Secondly, no revealed religion is moderate: all religions state that, as Pope Benedict said, there is a non-negotiable truth. And the idea that any reform is "liberal" is nonsense: Luther and Calvin were not liberal (indeed, the former showed anti-Semitic tendencies). Of course Protestantism provided the theological basis for political reform, but also for racism (apartheid is strongly entrenched in Calvinist theology). Secularists tend to consider that a moderate believer is somebody who believes moderately: but that is not the definition of moderation for believers; moderation for them is not about beliefs, but about accepting life in a secular society, even if they stick to conservative values. That is exactly what Muslims are learning to do.
Finally, who would be responsible for such theological reform? Liberal Muslim intellectuals? Most of them are just non-believers. Our secular states? They are forbidden by the constitution to meddle with theology. Authoritarian Muslim states? They will never encourage free theological debate, because that would mean free debate in general – in other words, democracy.
Young Muslims, born and bred in Europe, often become frustrated with these endless debates. If they dissociate themselves from terror, there will always be a critic of Islam who refuses to believe them, accusing them of ʹtakiyyaʹ – merely a tactical move. What kind of impact does this have on young Muslims in the long term?

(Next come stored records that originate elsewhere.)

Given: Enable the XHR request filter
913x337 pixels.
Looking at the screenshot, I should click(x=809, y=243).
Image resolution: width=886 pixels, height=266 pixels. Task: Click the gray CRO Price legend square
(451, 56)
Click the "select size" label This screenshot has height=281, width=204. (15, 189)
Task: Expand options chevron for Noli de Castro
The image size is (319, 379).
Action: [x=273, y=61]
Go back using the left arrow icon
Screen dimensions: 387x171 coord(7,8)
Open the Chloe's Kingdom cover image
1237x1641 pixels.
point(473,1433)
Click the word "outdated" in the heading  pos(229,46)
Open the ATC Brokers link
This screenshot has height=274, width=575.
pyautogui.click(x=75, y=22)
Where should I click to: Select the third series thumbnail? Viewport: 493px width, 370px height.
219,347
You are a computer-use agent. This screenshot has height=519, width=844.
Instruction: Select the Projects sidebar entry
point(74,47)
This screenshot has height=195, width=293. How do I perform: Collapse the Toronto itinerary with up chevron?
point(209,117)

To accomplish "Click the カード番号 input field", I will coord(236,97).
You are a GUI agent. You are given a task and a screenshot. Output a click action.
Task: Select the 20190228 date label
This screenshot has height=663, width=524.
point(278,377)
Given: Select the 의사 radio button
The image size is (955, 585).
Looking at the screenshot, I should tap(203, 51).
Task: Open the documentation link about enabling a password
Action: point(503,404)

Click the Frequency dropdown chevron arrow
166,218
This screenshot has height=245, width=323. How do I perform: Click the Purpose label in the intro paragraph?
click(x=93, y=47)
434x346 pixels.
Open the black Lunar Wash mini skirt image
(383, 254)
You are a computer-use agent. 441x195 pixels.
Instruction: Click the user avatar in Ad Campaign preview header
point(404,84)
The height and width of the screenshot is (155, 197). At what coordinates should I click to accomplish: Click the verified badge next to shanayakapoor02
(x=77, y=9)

Roy: Accusations of takiyya or doublespeak simply means that whatever a Muslim says, nobody will listen to him: this nips any dialogue in the bud from the start. Islam seems to be regarded as some kind of permanent software implanted in the Muslim brain, governing all attitudes and behaviour. Asking Muslims to criticise their own religion presupposes that an arena for debate exists in which both sides accept the principle of good faith. Mutual respect is the precondition for dialogue. The rejection of honest intellectual dialogue, a refusal to listen to arguments – even if badly expressed – will simply compound social exclusion with intellectual exclusion.